À l'opposé des jardins occidentaux, le jardin chinois se distingue par sa quête d'harmonie et d'équilibre, offrant ainsi un espace propice à la méditation et à la contemplation. Analysons ici ses principes fondamentaux et ses caractéristiques essentielles.
Un parcours historique
Le jardin chinois est un art ancien, datant de plus de 3 000 ans. Ce savoir faire mêle diverses pratiques sacrées, reflet des traditions et de la culture chinoise. Son harmonie se base sur l'architecture, l'horticulture, mais également sur des disciplines artistiques telles que la calligraphie et la peinture. La philosophie du Feng Shui, visant à équilibrer les énergies d'un espace, y est également intégrée.
Les premiers jardins, apparus durant la dynastie Shang (vers 1600 à 1046 av. J.-C.), étaient utilisés comme espaces de loisir. Ce n'est qu'avec les dynasties des Tang et des Song que les concepts esthétiques ont commencé à émerger. Sous les dynasties Ming et Qing, ces jardins ont évolué en véritables chefs-d'œuvre, notamment prisés par les élites. Ces lieux de refuge et de méditation ont été influencés par le bouddhisme, le taoïsme et le confucianisme.
Une légende populaire évoque que le jardin chinois symbolise un paradis terrestre, situé au sommet d'une montagne, sur une île lointaine, entouré d'eau.
Les éléments clés du jardin chinois
Le jardin chinois se veut un reflet miniature de la nature dans un environnement construit. Sa symbolique repose sur la création d'un espace favorisant la réflexion, l'apaisement et la contemplation.

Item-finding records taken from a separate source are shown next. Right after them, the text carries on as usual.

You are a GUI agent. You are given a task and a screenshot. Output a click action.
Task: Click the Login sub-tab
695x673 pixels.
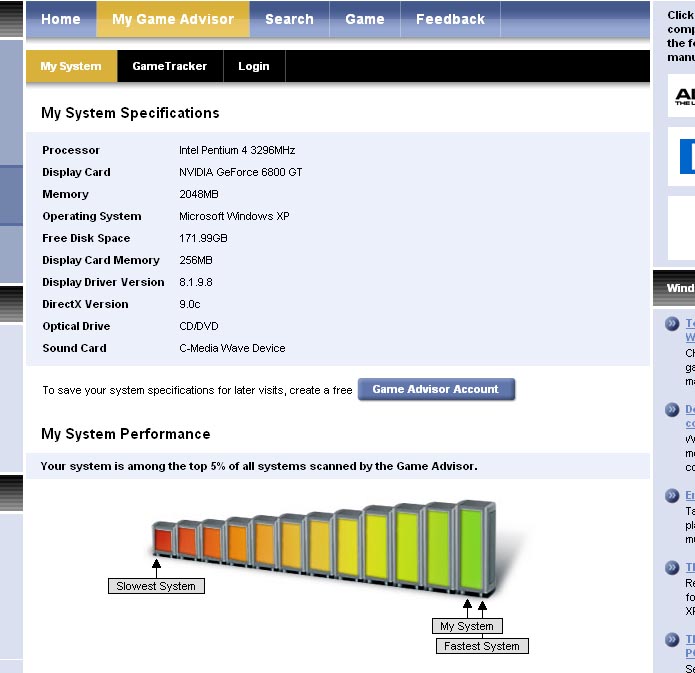253,66
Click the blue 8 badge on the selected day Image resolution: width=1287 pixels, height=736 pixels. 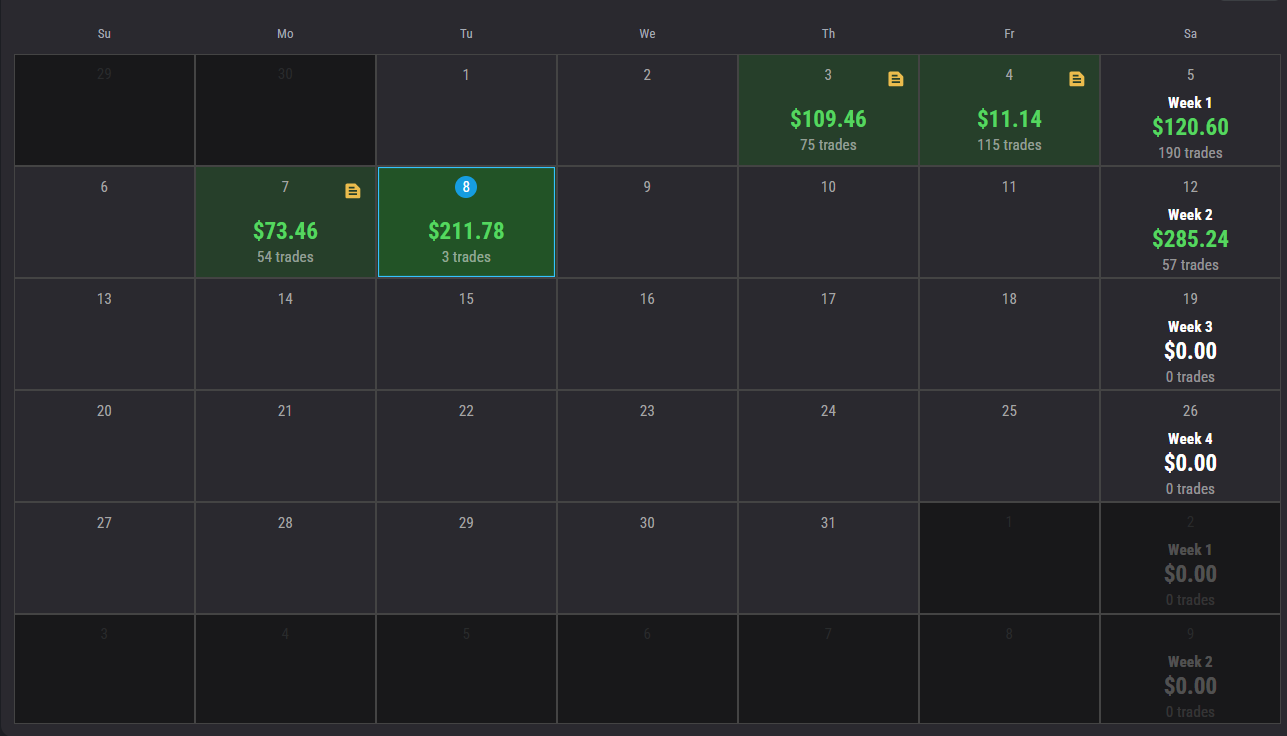click(466, 186)
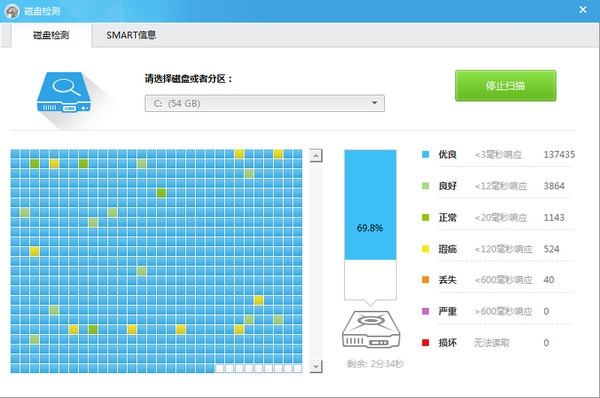Close the disk detection window
The height and width of the screenshot is (398, 600).
583,10
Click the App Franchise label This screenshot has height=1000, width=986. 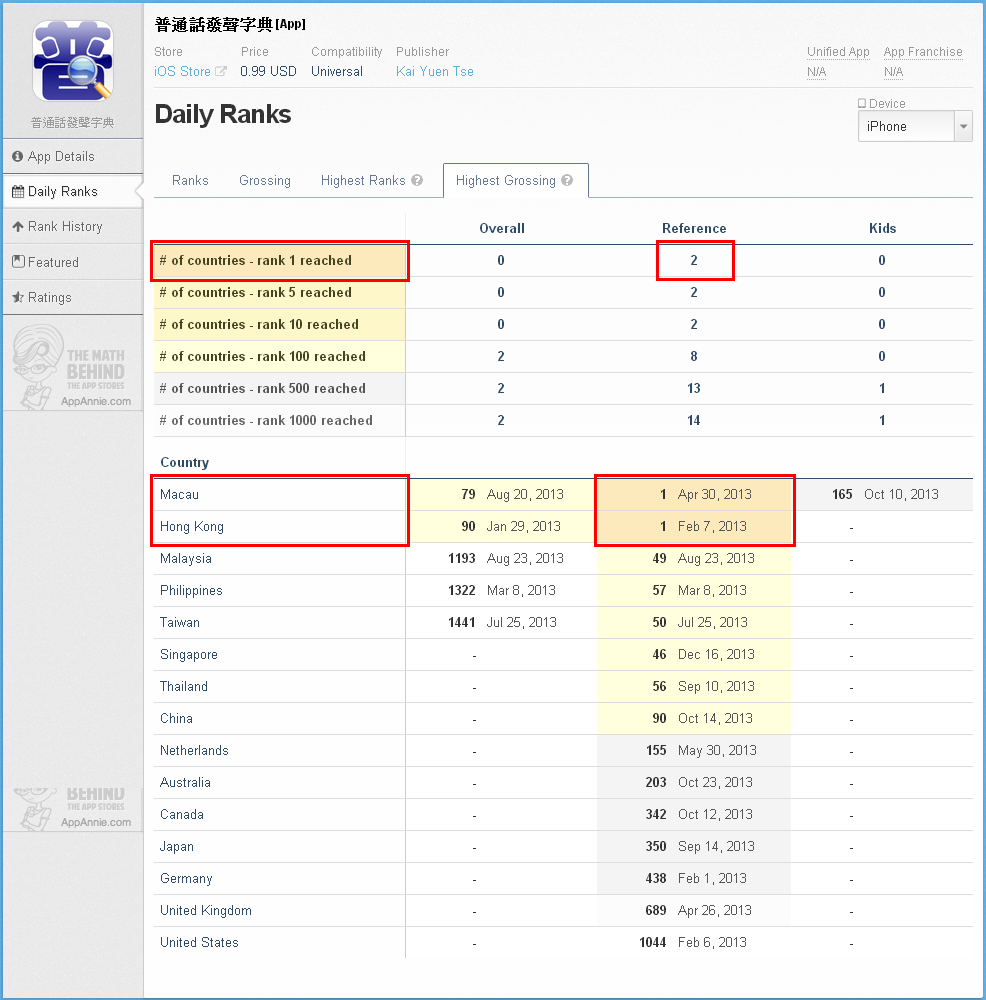pos(922,52)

Les éléments fondamentaux comprennent :
- Les montagnes, symboles de force, sont représentées par des rochers minutieusement assemblés, imitant les structures naturelles.
- L'eau, représentée par des étangs et des rivières en mouvement, qui peuvent abriter des poissons tels que les célèbres carpes koi.
- La flore, avec des plantes emblématiques comme le lotus, le pin et le bambou, choisies plus pour leur symbolisme que pour leur aspect esthétique.
- Enfin, l'architecture, qui inclut pavillons, ponts et temples, favorise l'interaction entre l'humain et la nature.
Le jardin chinois est conçu pour inciter à la promenade et à l'exploration, révélant ses mystères au fur et à mesure que l'on s'y engage. Chaque recoin offre une nouvelle perspective, toujours en quête d'harmonie entre les éléments du Yin et du Yang.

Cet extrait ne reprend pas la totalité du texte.